This newsletter follows shortly after the UPOV session at the end of October and comes a few days before the 10th meeting of the Governing Body of the FAO Seed Treaty in Rome. Both institutions have a major influence on how access to genetic resources for food and agriculture is regulated - but they could not be more different. They stand for two different visions with sometimes starkly opposed values. Our readership is made of people from both of those worlds and our newsletter is intended to help them understand the other world a little better.
- APBREBES Report on the UPOV October Session 2023
When we first attended UPOV negotiations as observers over 10 years ago, there was much less discussion and controversy than there is today. This has changed over the years, as illustrated in the last session. This is a positive development because if opposing views are swept under the carpet, there can be no balanced outcome. The main points of contention are currently 1) The protection of parental lines, where subtle pressure is being exerted to ensure that all member States follow the wishes of the industry; 2) The Working Group on Harvested Material, where some countries and stakeholders are still trying to relativise a ruling by the European Court of Justice; 3) The Working Group on Smallholders, where there is continued opposition to a reinterpretation of the private and non-commercial use exception that would bring many subsistence farmers out of illegality. You can find a summary of all these discussions in our UPOV Session 2023 Report and, as a bonus, we have also taken a quick look at the latest UPOV statistics.
- No support and legal certainty for small-scale farmers in the Global South
In his blog, Nout van der Vaart, Oxfam Novib’s Policy Lead Food and Land, analyses the current, arduous negotiations on exemptions for small-scale farmers under UPOV. He concludes that: "If no clear solution to this problem is reached in the short term, UPOV risks losing more credibility as an international guideline for shaping seed and intellectual property rights laws. Low and middle-income countries in particular, which have to strike a delicate balance between securing the rights of farmers (to freely save, exchange, develop and trade seeds) and the rights of plant breeders, will see the convention as an instrument that mainly defends the interests of the Western seed industry, at the expense of the rights of their rural populations."
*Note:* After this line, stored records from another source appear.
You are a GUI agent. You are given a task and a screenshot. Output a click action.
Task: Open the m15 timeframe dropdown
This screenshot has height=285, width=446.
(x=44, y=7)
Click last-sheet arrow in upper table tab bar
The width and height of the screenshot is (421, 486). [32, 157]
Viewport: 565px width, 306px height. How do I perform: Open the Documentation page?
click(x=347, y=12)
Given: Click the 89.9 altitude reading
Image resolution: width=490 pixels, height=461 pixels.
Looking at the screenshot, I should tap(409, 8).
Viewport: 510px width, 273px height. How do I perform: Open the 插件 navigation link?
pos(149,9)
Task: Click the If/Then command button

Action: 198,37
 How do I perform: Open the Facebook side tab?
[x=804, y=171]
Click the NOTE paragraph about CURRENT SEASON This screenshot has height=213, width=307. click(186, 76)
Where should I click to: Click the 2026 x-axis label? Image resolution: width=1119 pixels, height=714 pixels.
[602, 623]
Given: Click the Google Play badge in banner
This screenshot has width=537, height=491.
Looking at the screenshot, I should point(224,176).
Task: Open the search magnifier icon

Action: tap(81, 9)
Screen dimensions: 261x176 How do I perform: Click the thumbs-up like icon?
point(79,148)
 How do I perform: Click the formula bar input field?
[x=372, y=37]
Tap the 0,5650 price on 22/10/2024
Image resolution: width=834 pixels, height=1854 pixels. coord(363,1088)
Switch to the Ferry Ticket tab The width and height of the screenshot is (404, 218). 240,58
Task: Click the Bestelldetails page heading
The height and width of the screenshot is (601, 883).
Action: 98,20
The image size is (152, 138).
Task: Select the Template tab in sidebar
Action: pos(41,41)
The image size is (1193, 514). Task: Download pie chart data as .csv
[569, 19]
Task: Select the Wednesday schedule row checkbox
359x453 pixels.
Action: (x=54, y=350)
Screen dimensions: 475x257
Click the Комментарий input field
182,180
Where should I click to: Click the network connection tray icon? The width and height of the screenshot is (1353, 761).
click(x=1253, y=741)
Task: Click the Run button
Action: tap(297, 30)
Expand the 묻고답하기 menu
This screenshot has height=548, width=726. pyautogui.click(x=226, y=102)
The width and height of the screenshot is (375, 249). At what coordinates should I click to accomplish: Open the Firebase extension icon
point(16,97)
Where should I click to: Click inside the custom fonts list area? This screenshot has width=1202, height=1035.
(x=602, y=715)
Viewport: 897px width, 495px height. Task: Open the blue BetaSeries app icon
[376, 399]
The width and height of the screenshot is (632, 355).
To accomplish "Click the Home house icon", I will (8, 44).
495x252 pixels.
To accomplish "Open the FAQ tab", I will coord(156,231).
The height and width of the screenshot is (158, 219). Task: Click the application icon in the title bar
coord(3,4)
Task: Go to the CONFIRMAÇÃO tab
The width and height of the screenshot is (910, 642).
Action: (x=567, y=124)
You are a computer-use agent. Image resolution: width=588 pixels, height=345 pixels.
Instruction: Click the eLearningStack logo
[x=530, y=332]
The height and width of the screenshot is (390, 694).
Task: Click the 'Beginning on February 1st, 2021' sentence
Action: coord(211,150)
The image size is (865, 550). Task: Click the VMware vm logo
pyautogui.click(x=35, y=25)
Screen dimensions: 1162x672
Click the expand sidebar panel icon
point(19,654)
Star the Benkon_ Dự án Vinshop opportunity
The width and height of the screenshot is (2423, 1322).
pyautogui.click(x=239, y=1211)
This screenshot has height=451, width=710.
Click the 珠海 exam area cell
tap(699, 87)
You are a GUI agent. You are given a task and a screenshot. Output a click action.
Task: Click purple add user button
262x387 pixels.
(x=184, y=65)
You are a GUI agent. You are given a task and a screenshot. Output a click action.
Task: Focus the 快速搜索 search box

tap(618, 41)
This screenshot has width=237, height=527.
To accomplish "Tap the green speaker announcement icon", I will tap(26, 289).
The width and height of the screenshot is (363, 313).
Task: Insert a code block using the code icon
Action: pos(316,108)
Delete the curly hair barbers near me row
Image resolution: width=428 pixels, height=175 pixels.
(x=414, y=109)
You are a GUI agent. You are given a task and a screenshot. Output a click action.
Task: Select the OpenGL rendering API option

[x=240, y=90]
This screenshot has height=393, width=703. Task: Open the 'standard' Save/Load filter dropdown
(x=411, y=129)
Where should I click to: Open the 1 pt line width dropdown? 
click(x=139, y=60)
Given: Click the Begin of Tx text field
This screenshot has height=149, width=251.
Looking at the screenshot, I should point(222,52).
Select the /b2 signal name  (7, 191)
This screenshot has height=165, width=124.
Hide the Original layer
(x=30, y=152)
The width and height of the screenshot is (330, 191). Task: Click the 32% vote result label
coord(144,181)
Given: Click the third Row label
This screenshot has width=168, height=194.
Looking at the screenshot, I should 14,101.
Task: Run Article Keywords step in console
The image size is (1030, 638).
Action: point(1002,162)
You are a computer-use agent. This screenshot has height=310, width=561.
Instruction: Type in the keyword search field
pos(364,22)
- Cracking the Code: Open-Source Seed and Intellectual Property Rights
One of the great merits of the article by Colin Lane†, Juris Doctor at Drake University Law School, United States, is that he examines the impact of intellectual property systems on agrobiodiversity. He summarises that "the consolidation of the seed industry, which was driven by the patentability of seeds, contributed to a lack of seed adaptation because it eliminated the practice of seed saving. Further, the less adaptability seeds have, the more biodiversity among the common crops rapidly declines. Specifically, agrobiodiversity has significantly changed. As a model of open-source computer code, open-source seed replicates the free sharing of seeds between farmers and growers to promote seed adaptability and reinvigorate agrobiodiversity." He calls for a concerted effort to reinvigorate biodiversity in commercial farming "by informing farmers of their rights within their current contracts and incorporating aspects of the open-source seed movement. With the rise of global climate change, it is more imperative than ever to transition our food systems to a process that promotes adaptability, self-sufficiency, and regionalization."
- Intellectual Property Exhaustion, Breeders’ Frustration, and Hindered Innovation: Reviewing U.S. Organic Corn Seed Development
The article by A. Bryan Endres, Professor of Food & Agricultural Law at the University of Illinois, United States, et al, stipulates that in its current manifestation, intellectual property rights coupled with restrictive seed-sharing agreements appear to limit development, as genetics with potential benefit to the organic sector are relegate to the locked storerooms of private firms. "As a result, many in the organic community feel trapped in a system that demands innovation, diversity, trust, and knowledge sharing, but has external structures limiting their ability to access needed resources." The article is an attempt to identify some of the legal structural factors that may hinder advancements in organic corn breeding.
- Property Right of Agricultural Biotechnology in Indonesia: Islamic and Western Legal Philosophy
The article by Siti Nur Shoimah, Lecturer at the Faculty of Sharia, Achmad Siddiq State Islamic University, and Dyah Ochtorina Susanti, Lecturer at the Faculty of Law at Jember University, Indonesia, aims to compare the concept of ownership (property rights) in agricultural products in Indonesia, based on Islamic legal philosophy and western legal philosophy. They note that Indonesian legislation still refers to the legal philosophy put forward by Western legal experts, but that in its development there is an Islamic legal philosophy that is also part of the national legal system. They find various similarities between the legal philosophies but also differences, e.g. that on the side of Islamic legal philosophy, the concept of individual ownership cannot be absolute because there are other people's property rights in it, while in terms of Western legal philosophy, the concept of ownership is individual and materialistic.